- Exercise details
From the records below, print exactly the lines starting at the one containing "Where should I click to: Select" and ending at the one containing "Collapse the Доставка Москва group", ends included, and nothing else.

- Extracted entries
BEGIN

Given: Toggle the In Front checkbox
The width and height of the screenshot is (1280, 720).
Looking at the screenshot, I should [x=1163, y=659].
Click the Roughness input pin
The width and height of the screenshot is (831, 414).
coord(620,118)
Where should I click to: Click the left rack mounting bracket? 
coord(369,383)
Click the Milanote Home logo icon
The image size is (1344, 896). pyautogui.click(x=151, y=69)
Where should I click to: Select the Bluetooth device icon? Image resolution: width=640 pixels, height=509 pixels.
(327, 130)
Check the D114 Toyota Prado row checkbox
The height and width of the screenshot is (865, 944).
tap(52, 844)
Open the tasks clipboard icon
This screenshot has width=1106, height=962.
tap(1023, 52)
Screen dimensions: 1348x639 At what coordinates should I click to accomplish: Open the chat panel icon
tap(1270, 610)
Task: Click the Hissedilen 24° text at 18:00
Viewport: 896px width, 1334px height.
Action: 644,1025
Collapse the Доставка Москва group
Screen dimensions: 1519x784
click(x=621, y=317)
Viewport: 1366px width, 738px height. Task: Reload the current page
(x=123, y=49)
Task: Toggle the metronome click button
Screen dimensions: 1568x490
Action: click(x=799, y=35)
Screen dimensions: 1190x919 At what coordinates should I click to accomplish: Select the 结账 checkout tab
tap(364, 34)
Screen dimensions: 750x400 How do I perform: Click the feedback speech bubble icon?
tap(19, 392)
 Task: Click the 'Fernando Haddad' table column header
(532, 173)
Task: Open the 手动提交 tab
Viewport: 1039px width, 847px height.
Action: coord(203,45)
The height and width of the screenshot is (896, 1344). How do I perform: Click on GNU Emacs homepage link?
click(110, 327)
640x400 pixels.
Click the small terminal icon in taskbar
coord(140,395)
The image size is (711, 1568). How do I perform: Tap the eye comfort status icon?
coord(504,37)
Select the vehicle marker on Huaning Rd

END

- Output for this task
Where should I click to: Select the Bluetooth device icon? Image resolution: width=640 pixels, height=509 pixels.
(327, 130)
Check the D114 Toyota Prado row checkbox
The height and width of the screenshot is (865, 944).
tap(52, 844)
Open the tasks clipboard icon
This screenshot has width=1106, height=962.
tap(1023, 52)
Screen dimensions: 1348x639 At what coordinates should I click to accomplish: Open the chat panel icon
tap(1270, 610)
Task: Click the Hissedilen 24° text at 18:00
Viewport: 896px width, 1334px height.
Action: 644,1025
Collapse the Доставка Москва group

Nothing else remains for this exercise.